Hal tersebut dilakukan karena pada Rapat Dengar Pendapat (RDP) yang digelar di ruang rapat Gedung E Lantai 1 Kantor DPRD Kaltim, Jalan Teuku Umar, Samarinda, Kamis (16/11/2023), perwakilan PT Berau Coal tidak membawa data dan dokumen lahan yang telah mereka bebaskan.
Permasalahan bermula dari lahan seluas 1.000 hektar lebih dari enam Poktan yang belum dibebaskan oleh PT Berau Coal. Lahan tersebut berada di dalam dan di sekitar konsensi perusahaan tambang batu bara tersebut.
Berau Coal mengaku telah melakukan pembanyaran pembebasan lahan. Namun setiap pertemuan mediasi yang dilakukan di Berau, perusahaan tidak pernah membawa bukti dokumen lahan mana saja yang telah mereka bebaskan. Karena berlarut-larut, enam kelompok tani ini pun mengadukan permasalahan itu ke Komisi I DPRD Kaltim.
Ketua Komisi I Baharuddin Demmu mengungkapkan hal tersebut usai memimpin RDP bersama enam poktan dari Berau, tokoh masyarakat adat Benua dan perwakilan managemen PT Berau Coal. Rapat itu membahas masalah pembebasan lahan yang belum dibayar.
“Kita meminta semua dokumen pembebasan lahan yang dilakukan PT Berau Coal akan kita cek apakah lahan yang diklaim oleh rakyat ini adalah yang sudah dibebaskan atau belum,” ujarnya.
“Maka pada pertemuan selanjutnya, baik enam kelompok tani maupun perseorangan harus membawa dokumen (kepemilikan lahan). Begitu juga PT Berau Coal, dia harus bawa karena jangan sampai yang dibebaskan itu tempatnya tidak disitu,” sambung wakil rakyat dari daerah pemilihan Kutai Kartanegara ini.

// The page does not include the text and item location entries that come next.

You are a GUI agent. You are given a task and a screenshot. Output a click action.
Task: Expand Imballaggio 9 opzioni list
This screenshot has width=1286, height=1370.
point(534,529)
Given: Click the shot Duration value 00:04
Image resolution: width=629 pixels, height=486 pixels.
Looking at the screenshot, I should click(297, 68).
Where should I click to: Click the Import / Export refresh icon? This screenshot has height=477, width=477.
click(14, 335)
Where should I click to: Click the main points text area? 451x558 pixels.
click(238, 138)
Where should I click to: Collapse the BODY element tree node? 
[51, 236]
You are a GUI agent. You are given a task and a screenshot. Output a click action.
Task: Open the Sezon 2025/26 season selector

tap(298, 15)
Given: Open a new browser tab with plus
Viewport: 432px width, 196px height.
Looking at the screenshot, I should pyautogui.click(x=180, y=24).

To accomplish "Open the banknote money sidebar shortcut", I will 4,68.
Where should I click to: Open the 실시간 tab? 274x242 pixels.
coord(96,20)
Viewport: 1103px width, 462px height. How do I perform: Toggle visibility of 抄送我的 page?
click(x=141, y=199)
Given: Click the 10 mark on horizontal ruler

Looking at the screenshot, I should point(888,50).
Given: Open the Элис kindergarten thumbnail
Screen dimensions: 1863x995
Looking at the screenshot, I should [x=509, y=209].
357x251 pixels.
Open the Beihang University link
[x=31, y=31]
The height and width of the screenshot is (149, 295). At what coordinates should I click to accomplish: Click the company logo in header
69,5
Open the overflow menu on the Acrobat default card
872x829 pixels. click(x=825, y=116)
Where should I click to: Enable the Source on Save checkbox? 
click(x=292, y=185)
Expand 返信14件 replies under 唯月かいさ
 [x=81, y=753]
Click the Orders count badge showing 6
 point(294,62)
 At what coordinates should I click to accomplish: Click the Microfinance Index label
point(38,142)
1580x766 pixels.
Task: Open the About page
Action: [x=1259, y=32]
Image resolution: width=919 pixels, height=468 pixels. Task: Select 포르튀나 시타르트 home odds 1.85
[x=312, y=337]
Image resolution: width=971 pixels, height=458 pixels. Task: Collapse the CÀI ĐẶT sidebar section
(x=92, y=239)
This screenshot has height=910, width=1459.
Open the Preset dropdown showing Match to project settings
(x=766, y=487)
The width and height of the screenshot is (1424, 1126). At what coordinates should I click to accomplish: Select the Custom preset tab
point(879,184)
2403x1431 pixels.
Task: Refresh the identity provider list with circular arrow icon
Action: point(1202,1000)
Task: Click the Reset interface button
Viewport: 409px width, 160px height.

Politisi Partai Amanah Nasional (PAN) ini mengungkapkan, permasalahan terjadi karena enam kelompok tani tersebut merasa belum pernah mendapatkan ganti rugi dari Berau Coal. Namun perusahaan berkeyakinan sudah membayar ganti rugi lahan kepada kelompok tani.
Sebenarnya lanjunt Baharuddin Demmu, permasalahan ini sudah pernah dibahas di Kementerian Bidang Politik, Hukum, dan Keamanan (Polhukam) yang hasilnya kemungkinan ada pemalsuan surat tanah yang dimiliki oleh kedua belah pihak. Sehingga menurutnya, ada unsur pidana jika permasalahan ini dibawa ke jalur hukum.
“Ini juga sudah ditangani oleh Kementerian Polhukam dan sudah beberapa kali pertemuan. Hasilnya, kalau kita melihat dari rekomendasi itu memang kemungkinan ada ranah pidana. Bahwa mungkin ada pembuatan surat yang dipalsukan. Tapi ini masih berproses,” jelasnya lagi. []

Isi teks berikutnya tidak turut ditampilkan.